Desde pequeno não concordo com o esquema de educação vigente... não acredito em "burrice", existem doenças que podem alterar a capacidade de raciocínio e isso é sequela, agora uma pessoa bem formada sem história de doenças nutricionais graves ou neurológicas não pode ser considerada como incapaz.
O que já vi (e bastante) são pessoas que não aprenderam a pensar. Isso! Realmente não aprenderam!
O que leva a uma pessoa aprender a pensar de outra que não? Acredito que apenas os estímulos que recebeu! Como disse não acredito na existência de "burrice", qualquer pessoa que não tenha uma patologia aprende o que gosta ou necessita... então será que o esquema vigente na educação não é falho nesse ponto? Não consigo entender como pode-se "ensinar" (coloco entre aspas não como crítica aos educadores, mas porque acredito na máxima de que não é o professor que ensina e sim e aluno que aprende) à uma classe de trinta alunos da mesma forma independente da origem e realidade de cada um.

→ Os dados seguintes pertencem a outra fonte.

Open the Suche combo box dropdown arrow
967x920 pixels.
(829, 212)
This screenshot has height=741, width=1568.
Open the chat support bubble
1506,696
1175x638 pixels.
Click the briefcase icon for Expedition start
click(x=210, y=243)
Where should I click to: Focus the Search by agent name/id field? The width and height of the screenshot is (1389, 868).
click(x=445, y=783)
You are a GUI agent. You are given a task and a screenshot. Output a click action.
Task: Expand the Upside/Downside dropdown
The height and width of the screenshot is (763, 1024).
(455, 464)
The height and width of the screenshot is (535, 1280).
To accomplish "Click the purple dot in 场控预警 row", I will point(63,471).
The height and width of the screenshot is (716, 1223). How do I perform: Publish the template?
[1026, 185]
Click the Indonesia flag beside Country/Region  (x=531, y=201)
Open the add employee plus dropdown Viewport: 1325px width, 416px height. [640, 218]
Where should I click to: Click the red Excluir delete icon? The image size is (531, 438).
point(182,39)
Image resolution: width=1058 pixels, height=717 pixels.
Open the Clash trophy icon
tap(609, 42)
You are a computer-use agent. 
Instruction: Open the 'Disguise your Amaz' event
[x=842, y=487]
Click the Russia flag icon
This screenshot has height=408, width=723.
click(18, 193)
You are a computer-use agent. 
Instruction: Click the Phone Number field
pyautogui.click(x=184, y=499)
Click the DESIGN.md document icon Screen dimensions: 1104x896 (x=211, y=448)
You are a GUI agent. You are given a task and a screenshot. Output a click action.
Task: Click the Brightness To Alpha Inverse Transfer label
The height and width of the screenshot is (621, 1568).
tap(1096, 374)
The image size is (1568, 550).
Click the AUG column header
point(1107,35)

É difícil, na minha cabeça, conceber que o que vai estimular uma criança de São Paulo capital é o mesmo de uma do interior do Mato Grosso... nada contra, nem é uma observação pejorativa... mas é uma realidade... vivem em mundos diferentes! Enquanto uma nunca ouviu falar de um metrô a outra nem sabia que frango tinha penas!
Fora isso existe outro fato que comprova minha teoria. O conhecimento deveria ser útil, e dessa forma cumulativo. Porém todos nós sabemos que não é uma realidade! A matéria dada no primeiro ano é pré requisito para o segundo ano, e assim sucessivamente até o final do ensino médio... porém eu não conheço um médico que passaria novamente no vestibular sem ter que estudar toda a matéria novamente! Isso mostra que o conhecimento que foi dado e cobrado foi inútil! Caso contrário seria como aplicar uma prova do terceiro ano à um aluno do oitavo!
Não sou conta conhecimento gerais. Quem me conhece sabe que sou grande fã! Mas tem que ser algo que parte do aluno! O conhecimento precisa ser mais direcionado! Dessa forma o aluno associa melhor e perde menos tempo! Sou médico cirurgião do aparelho digestivo... procuro não pensar sobre os vários anos que perdi com conhecimentos que hoje são completamente inúteis e já nem me lembro mais!
O ensino deveria ser menos formal, mais flexível! O aluno devia ser avaliado pelos suas reais qualidades e não pelo seu "currículo".
Vivemos em uma época em que o conhecimento é abundante e desvalorizado, sendo o que realmente faz a diferença é a capacidade de resolução de problemas, será que estimular nossos filhos a decorar a tabuada é uma boa idéia?
Sejamos coerentes! Hoje Temos Google, Yahoo e outros! Nenhum ser humano irá superá-los! Precisamos de seres pensantes! Esse sim é o diferencial!
Para lembrar de uma dessas matérias que não fizeram sentido na minha vida ("Saúde e Contexto" - dois anos na faculdade), o paradigma precisa mudar!